Instructions to follow - In the copy, include no pictures. Reproduce the rest of the entries exactly.
*** Supplied data Section Begins ***
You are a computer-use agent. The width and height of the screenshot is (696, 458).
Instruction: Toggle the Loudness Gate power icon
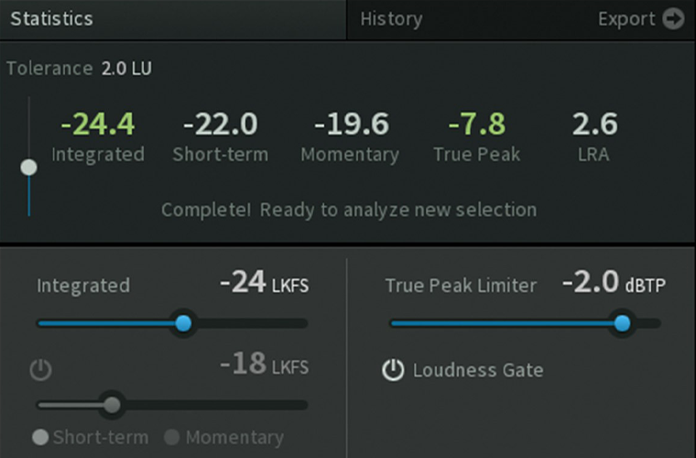pos(393,370)
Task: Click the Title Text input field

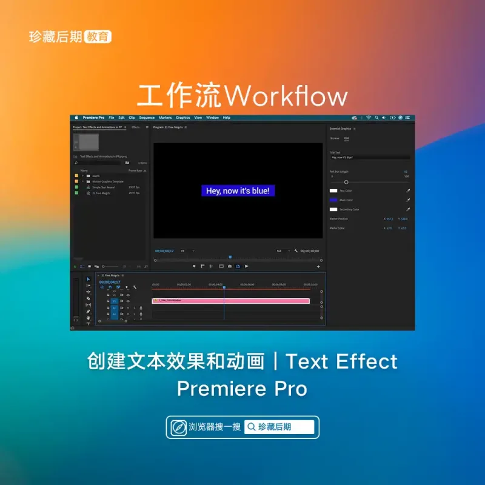Action: [x=370, y=157]
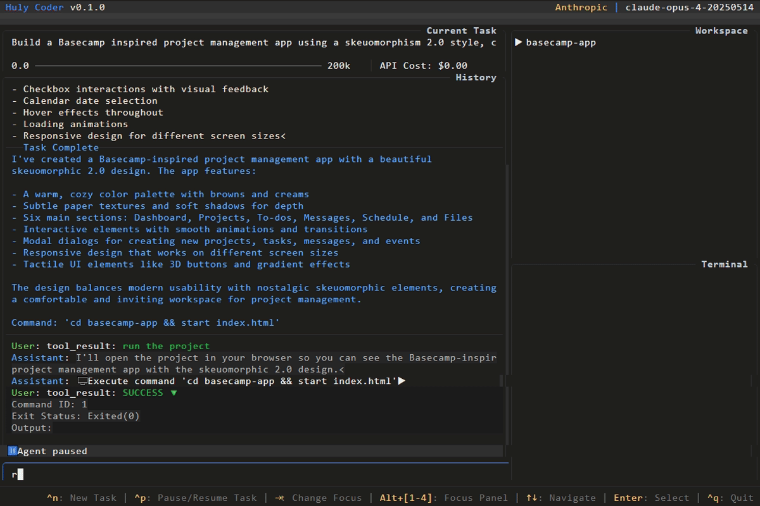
*** Supplied data Section Ends ***
Task solution -
You are a computer-use agent. The width and height of the screenshot is (696, 458).
Instruction: Toggle the Loudness Gate power icon
pos(393,370)
Task: Click the Title Text input field

Action: [x=370, y=157]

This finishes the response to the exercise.